By Stephen Humphries

Staff * Mindless, ridiculous plot, weak dialogue.

Sex/Nudity: 2 scenes with nudity, 1 with sex, 4 with innuendo. Violence: 14 scenes, including bullet wounds. Profanity: 61 harsh expressions. Drugs: 11 scenes with smoking, 5 scenes with drinking.

The Man Who Cried (R)

Directed By Sally Potter. With Johnny Depp, Christina Ricci, Cate Blanchett, John Tuturro. (99 min.)

Staff **1/2 Stalinist troops arrest a little girl's grandmother and burn their shtetl. Escaping to England, she grows up in foster care as "Suzie," always longing to find her father in America. Grown Suzie (Ricci) joins a Paris cabaret act to raise boat fare and learns about life from a passionate gypsy (Depp), just as Hitler invades. Tuturro plays a vain tenor who sings gloriously, but turns out to be a facist buffoon. The film never quite gels, but the music (Verdi and Purcell) and Paris night views sometimes make it an aural and visual treat. By M.K. Terrell

Sex/Nudity: 4 brief sex scenes. Violence: 7 scenes. Profanity: 3 mild expressions. Drugs: 1 scene with cigarettes, 5 with alcohol.

Tomb Raider (PG-13)

Director: Simon West. With Angelina Jolie, Jon Voight, Daniel Craig, Iain Glenn. (80 min.)

Staff DUD The plotline has young British archaeologist Lara Croft (Jolie) traversing the planet's ancient temples in search of keys that control time and space. The story stays true to the movie's video-game roots - but that's not a compliment. "Tomb Raider" isn't a story as much as it is a show reel of circus stunts inside elaborate sets. Jolie is charismatic and looks the part of the video-game heroine, but she does little more than fight robots and ancient mummies that come alive. (Yes, the movie is that derivative.)

By Stephen Humphries

Sex/Nudity: 2 scenes of partial nudity - male and female. Violence: 11 scenes. Profanity: 10 mostly mild expressions. Drugs: 1 scene with smoking.

What's The Worst That Can Happen? (PG-13)

Sterritt ** Crooked millionaire Max Fairbanks (DeVito) catches Kevin Caffrey (Lawrence) burglarizing his beach front mansion. Max persuades the police that Kevin's "lucky" ring is his own. The rest of the movie charts Kevin's dogged attempts to retrieve his ring, but the filmmakers run out of ideas long before the final freeze frame. By M.K. Terrell

Staff * Unoriginal, poorly written, loses its way.

Out on Video in Stores june 26

Unbreakable (PG-13)

Director: M. Night Shyamalan. With Bruce Willis, Samuel L. Jackson, Robin Wright Penn. (110 min.)

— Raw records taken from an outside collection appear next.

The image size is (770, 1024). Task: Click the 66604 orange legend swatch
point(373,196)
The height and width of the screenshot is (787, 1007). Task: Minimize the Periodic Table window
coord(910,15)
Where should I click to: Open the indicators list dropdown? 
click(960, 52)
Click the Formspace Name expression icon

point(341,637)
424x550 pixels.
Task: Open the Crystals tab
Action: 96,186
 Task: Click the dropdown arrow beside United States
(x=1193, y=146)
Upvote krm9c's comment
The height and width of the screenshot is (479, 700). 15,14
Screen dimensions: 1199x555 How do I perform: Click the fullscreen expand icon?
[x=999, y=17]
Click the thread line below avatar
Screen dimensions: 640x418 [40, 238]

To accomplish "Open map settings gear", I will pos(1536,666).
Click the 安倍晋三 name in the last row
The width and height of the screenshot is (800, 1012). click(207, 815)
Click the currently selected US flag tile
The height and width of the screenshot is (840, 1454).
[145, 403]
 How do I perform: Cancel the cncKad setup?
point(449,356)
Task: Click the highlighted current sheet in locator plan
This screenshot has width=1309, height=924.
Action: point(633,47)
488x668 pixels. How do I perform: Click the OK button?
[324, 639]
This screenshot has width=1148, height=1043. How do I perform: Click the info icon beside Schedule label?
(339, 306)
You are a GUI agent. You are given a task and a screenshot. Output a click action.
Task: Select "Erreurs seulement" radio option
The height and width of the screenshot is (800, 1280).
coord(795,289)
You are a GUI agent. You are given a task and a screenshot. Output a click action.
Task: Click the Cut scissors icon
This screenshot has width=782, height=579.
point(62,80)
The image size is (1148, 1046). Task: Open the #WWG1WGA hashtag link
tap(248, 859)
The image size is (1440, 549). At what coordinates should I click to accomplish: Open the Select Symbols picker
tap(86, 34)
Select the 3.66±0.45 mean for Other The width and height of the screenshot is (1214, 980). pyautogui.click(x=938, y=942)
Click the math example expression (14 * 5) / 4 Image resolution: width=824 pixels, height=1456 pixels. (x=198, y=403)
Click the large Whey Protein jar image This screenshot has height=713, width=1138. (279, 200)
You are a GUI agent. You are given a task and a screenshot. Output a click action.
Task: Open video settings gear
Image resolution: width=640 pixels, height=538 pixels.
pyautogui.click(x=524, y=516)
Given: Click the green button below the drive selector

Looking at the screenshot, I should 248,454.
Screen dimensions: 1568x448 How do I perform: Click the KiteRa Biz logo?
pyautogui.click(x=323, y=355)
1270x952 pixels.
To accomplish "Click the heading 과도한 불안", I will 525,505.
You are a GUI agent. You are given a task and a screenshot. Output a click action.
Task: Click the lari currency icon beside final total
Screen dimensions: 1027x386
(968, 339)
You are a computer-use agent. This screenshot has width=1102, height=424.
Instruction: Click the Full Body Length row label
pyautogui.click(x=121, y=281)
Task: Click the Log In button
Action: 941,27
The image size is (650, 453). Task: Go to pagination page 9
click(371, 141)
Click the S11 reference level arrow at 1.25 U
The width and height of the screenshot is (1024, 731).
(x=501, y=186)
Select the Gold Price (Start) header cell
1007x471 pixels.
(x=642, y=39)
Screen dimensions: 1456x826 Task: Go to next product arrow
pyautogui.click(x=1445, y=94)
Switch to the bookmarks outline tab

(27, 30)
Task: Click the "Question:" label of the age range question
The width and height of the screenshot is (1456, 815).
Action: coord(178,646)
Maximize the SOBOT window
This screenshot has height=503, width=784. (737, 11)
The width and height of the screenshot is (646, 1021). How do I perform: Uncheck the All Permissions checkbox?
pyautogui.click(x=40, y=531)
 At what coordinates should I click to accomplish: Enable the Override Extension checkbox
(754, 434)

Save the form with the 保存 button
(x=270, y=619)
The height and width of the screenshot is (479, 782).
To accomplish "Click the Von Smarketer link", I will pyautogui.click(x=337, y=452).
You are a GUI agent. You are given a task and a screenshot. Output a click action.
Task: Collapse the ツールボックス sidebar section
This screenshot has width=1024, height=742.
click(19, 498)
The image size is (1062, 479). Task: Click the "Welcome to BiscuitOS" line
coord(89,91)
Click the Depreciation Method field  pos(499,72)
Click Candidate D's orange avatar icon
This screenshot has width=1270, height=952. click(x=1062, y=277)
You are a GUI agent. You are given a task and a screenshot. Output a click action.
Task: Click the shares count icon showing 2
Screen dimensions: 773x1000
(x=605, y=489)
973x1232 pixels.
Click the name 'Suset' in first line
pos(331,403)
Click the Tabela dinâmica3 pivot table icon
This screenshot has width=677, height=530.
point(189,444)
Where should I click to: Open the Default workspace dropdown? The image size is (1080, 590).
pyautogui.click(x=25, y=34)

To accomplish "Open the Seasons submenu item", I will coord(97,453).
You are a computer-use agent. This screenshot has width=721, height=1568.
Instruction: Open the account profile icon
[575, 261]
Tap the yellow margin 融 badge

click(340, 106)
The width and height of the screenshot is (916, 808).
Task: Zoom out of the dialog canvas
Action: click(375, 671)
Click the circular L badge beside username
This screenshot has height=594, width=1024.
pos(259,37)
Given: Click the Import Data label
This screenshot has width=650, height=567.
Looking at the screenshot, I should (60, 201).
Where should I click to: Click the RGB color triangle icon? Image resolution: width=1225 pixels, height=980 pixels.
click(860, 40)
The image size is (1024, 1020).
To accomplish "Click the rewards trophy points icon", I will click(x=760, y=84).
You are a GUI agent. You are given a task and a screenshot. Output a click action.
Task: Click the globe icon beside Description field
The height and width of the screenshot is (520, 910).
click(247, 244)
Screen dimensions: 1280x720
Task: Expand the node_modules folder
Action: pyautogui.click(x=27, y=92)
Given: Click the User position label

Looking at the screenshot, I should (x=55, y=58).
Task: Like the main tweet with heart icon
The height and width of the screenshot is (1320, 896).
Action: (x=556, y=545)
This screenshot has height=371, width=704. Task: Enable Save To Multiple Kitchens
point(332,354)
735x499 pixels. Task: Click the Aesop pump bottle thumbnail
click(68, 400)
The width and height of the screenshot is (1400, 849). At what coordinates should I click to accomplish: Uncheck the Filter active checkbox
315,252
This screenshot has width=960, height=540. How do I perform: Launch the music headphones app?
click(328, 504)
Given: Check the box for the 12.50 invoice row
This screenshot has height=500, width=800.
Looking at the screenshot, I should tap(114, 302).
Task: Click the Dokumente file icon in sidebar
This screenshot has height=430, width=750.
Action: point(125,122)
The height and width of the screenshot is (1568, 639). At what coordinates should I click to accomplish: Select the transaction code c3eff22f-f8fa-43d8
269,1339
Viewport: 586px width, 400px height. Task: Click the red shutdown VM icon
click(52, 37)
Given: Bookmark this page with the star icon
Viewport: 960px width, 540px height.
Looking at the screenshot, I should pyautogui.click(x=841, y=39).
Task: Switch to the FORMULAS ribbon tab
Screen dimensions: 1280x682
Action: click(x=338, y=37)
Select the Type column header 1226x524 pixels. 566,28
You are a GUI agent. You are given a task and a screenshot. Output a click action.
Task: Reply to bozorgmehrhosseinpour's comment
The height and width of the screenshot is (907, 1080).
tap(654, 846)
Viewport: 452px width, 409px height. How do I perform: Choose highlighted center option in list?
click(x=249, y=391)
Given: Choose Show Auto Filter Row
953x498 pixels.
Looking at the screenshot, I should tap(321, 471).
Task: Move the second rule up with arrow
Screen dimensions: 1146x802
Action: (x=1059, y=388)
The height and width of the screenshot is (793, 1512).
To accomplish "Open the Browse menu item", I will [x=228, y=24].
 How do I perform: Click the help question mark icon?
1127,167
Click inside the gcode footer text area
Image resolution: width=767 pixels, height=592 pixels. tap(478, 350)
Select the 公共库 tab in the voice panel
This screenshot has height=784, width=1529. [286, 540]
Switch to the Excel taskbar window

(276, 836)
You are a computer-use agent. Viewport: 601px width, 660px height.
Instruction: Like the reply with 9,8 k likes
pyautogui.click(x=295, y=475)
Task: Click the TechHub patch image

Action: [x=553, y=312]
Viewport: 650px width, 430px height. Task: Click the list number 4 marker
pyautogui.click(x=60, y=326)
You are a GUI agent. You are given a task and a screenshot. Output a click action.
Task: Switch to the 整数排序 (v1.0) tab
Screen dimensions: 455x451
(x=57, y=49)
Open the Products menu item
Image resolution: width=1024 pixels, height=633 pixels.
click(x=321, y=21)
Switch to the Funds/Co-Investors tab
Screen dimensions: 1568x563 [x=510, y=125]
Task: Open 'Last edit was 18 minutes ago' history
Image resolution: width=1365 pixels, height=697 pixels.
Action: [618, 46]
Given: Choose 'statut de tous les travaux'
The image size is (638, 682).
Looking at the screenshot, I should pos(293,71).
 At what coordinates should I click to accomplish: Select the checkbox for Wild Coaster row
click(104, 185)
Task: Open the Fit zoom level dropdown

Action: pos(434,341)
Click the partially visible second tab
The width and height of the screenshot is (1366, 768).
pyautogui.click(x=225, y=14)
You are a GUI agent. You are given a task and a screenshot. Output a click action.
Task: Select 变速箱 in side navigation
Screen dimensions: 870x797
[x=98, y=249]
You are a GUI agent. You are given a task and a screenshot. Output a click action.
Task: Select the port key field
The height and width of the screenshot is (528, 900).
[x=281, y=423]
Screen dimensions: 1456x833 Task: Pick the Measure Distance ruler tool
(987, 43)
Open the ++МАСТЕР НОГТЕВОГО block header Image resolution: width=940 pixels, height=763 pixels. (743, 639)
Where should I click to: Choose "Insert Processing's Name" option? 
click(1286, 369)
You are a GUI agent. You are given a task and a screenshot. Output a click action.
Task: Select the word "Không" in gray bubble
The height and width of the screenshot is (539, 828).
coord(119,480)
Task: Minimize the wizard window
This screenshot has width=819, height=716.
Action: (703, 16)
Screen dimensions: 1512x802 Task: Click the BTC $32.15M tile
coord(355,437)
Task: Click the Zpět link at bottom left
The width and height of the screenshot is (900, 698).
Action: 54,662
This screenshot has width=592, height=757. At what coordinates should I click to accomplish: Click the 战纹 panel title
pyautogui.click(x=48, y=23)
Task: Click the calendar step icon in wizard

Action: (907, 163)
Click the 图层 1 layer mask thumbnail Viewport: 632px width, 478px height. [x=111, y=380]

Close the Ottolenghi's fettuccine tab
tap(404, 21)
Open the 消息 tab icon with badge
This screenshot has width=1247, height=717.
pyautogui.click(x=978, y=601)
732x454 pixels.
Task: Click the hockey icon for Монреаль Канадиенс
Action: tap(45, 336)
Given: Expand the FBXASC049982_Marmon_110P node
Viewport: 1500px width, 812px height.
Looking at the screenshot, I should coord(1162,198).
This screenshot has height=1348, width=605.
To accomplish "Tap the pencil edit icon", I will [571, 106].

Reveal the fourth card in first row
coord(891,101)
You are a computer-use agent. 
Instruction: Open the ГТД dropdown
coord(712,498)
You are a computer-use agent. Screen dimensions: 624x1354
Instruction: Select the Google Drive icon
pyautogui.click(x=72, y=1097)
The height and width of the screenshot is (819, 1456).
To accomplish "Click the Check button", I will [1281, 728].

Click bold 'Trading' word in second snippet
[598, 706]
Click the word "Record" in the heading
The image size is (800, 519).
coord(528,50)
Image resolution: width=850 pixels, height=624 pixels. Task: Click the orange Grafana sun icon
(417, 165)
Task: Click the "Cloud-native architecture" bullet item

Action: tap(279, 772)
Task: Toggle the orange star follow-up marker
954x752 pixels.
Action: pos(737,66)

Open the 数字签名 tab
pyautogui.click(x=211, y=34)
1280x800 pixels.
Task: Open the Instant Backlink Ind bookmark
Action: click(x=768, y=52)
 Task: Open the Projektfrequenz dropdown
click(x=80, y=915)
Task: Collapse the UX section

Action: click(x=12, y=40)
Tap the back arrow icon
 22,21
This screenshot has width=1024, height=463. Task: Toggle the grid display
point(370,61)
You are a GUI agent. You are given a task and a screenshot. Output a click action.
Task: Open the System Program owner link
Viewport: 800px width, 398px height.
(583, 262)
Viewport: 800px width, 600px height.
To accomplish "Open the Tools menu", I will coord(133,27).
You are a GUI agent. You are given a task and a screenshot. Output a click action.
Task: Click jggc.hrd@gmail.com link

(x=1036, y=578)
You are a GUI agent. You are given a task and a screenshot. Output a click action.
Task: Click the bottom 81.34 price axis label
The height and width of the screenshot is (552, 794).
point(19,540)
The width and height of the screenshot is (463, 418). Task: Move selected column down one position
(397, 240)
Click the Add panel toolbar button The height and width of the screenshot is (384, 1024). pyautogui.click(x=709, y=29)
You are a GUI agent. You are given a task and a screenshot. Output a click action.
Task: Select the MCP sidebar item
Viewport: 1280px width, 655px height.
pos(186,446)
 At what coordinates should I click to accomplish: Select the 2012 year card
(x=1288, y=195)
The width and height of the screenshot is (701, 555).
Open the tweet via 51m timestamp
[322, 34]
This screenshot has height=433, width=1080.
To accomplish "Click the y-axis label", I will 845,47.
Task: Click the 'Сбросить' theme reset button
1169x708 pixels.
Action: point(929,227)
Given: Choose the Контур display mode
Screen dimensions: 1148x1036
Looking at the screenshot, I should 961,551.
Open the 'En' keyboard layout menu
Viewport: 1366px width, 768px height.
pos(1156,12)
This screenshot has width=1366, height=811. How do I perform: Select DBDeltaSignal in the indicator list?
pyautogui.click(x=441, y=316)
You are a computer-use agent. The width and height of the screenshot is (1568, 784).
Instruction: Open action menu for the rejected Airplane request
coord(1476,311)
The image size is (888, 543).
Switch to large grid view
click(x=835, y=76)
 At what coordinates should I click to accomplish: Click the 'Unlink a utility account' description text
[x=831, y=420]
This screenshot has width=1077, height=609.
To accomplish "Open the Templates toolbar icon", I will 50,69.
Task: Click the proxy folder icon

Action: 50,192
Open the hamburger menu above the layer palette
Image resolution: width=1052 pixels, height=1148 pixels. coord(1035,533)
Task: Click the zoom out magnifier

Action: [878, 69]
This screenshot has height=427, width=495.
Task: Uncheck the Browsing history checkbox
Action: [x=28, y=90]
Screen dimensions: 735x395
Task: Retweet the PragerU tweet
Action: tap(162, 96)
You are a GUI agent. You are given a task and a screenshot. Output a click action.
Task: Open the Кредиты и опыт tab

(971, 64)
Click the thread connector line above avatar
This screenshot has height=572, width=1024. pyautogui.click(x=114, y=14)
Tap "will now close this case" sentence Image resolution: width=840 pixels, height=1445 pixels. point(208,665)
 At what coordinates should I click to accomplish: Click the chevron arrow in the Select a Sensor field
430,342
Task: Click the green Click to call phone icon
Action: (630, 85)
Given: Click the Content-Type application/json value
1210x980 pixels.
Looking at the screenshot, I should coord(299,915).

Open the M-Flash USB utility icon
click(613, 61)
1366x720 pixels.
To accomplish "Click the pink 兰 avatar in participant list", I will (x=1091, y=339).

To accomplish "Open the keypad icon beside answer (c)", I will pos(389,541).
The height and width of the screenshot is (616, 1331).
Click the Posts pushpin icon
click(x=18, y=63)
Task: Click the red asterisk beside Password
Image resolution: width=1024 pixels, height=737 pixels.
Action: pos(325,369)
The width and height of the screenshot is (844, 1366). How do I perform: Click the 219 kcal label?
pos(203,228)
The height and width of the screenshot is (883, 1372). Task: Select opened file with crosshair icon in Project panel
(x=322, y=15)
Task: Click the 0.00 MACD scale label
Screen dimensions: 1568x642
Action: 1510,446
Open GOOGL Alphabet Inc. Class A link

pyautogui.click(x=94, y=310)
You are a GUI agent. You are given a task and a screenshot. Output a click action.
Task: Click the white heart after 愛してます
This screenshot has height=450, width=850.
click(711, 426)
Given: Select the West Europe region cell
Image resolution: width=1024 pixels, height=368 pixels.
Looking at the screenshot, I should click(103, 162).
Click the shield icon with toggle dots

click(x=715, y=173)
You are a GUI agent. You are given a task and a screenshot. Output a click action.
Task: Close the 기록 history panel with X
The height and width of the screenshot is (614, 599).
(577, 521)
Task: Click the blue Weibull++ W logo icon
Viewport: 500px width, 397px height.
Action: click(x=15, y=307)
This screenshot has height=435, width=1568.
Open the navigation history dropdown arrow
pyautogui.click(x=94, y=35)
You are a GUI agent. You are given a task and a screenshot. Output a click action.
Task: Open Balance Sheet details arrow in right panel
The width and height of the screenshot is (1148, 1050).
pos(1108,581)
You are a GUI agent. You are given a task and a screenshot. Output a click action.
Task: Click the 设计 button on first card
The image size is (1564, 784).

Sterritt ** How did an ordinary man survive a train crash that killed everyone around him? The plot has a fascinating premise, and Shyamalan's visual style is even more insinuating than in "The Sixth Sense," his previous picture. But the story grows sillier as it goes along, culminating in a final switcheroo that's about as deep as the comic-book ideas that inspired the plot.

Staff **1/2 Unpredictable, half-baked, slow.

You Can Count on Me (R)

Director: Kenneth Lonergan. With Laura Linney, Mark Ruffalo, Matthew Broderick. (109 min.)

Sterritt *** This deftly directed comedy-drama focuses on the emotional relations between a grown-up brother and sister - in this case, a successful businesswoman and an immature drifter whose lives take on new complexity when he wanders back to where they grew up. Wittily written and deliciously acted, Lonergan's debut film is a cut above the average.

Coming Soon ... (In stores July 2)

Head Over Heels (PG-13)

Director: Mark Waters. With Monica Potter, Freddie Prinze Jr., Brendan Beiser, Sarah O'Hare. (127 min.)

Staff DUD An art-restoration expert (Potter) moves into an apartment and soon develops a crush on her neighbor, Jim (Prinze) until, in a "Rear Window"-ish twist, she thinks she sees him commit a murder. This romantic comedy is so awfully misjudged and ineptly executed, that this critic was dabbing tears of laughter from his eyes. By Stephen Humphries

Staff * Juvenile, a bit crass, cutesy.